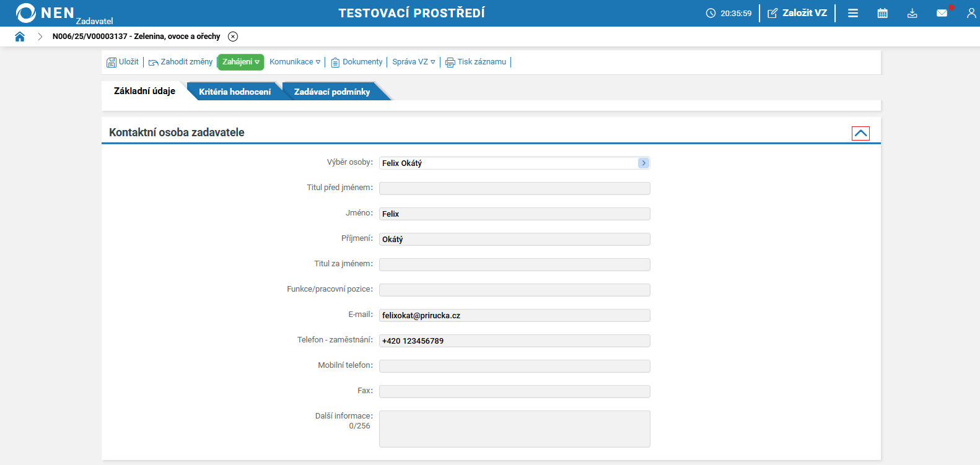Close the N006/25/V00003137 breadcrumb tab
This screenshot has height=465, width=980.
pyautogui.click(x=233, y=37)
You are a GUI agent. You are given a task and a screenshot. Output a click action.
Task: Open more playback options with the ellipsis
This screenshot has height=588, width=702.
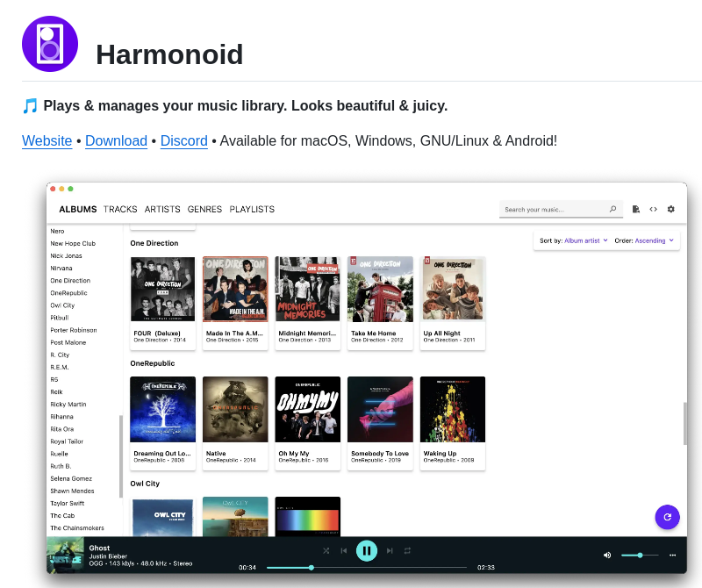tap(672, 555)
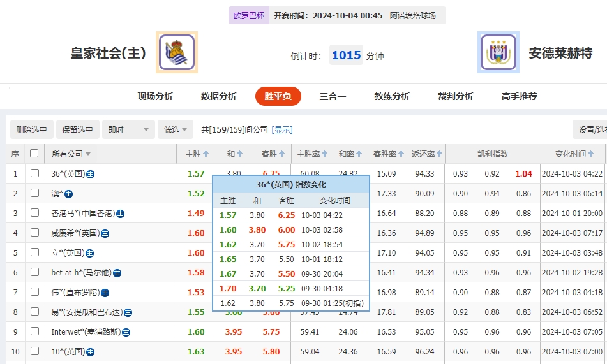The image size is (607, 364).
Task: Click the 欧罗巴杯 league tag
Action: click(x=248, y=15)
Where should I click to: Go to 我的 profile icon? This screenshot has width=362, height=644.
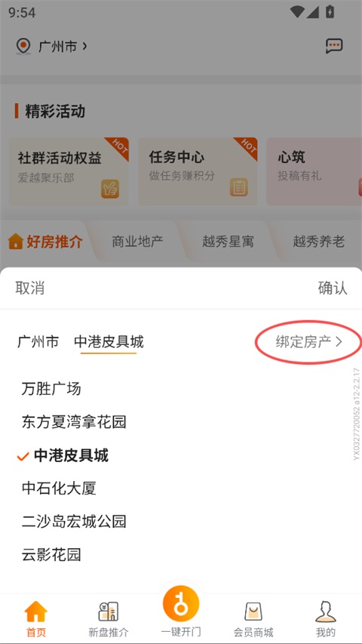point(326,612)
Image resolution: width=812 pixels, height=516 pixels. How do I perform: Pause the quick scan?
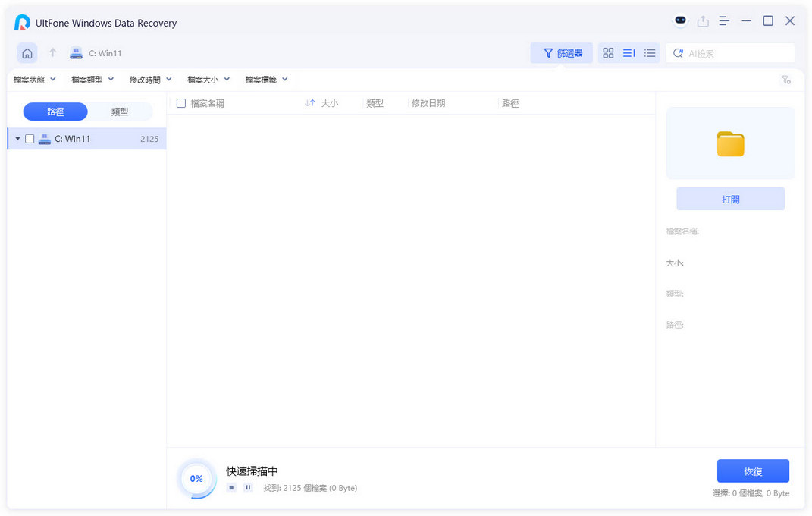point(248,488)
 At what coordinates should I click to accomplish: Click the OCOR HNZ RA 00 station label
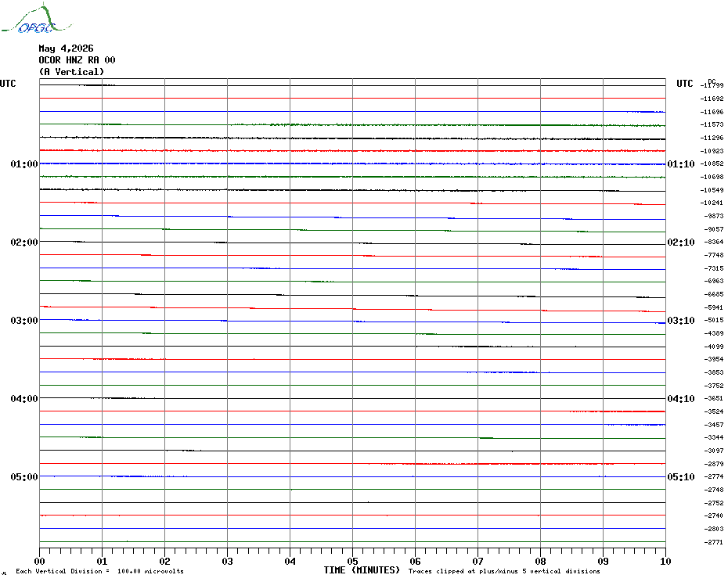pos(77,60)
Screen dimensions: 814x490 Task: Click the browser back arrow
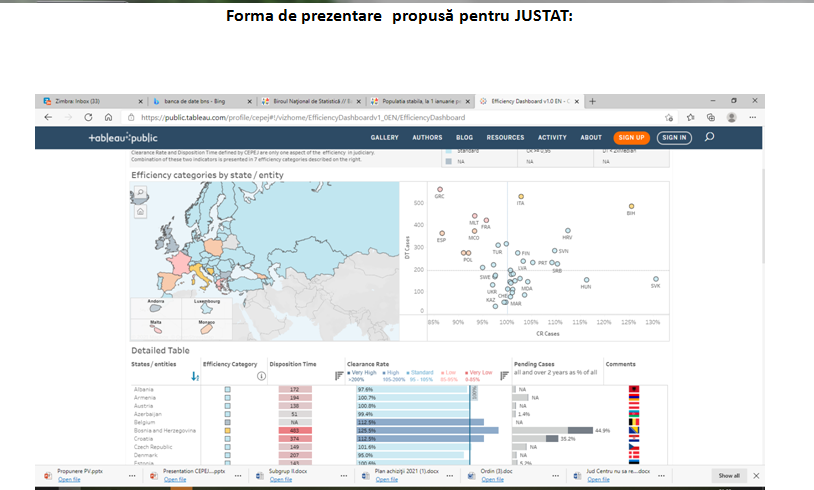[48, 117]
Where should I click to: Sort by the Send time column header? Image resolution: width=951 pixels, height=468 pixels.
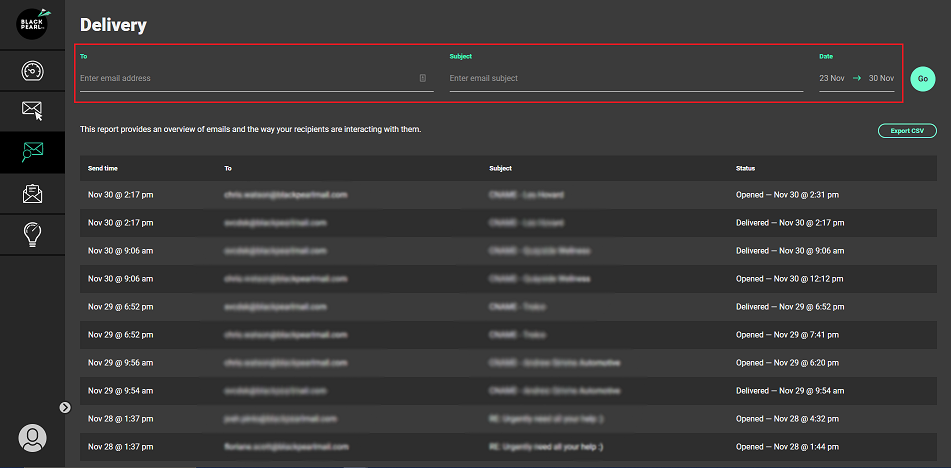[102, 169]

** Work instruction **
An acceptable answer consists of the lines above from the one holding "You are a GUI" to the end of the data, repeated exactly and containing no pictures.

** Response to this task **
You are a GUI agent. You are given a task and a screenshot. Output a click action.
Task: Open more playback options with the ellipsis
This screenshot has height=588, width=702.
tap(672, 555)
The image size is (607, 364).
Task: Click the 欧罗巴杯 league tag
Action: click(x=248, y=15)
Where should I click to: Go to 我的 profile icon? This screenshot has width=362, height=644.
point(326,612)
Image resolution: width=812 pixels, height=516 pixels. How do I perform: Pause the quick scan?
point(248,488)
 At what coordinates should I click to accomplish: Click the OCOR HNZ RA 00 station label
pos(77,60)
Screen dimensions: 814x490 Task: Click the browser back arrow
[48, 117]
Where should I click to: Sort by the Send time column header? Image resolution: width=951 pixels, height=468 pixels.
[102, 169]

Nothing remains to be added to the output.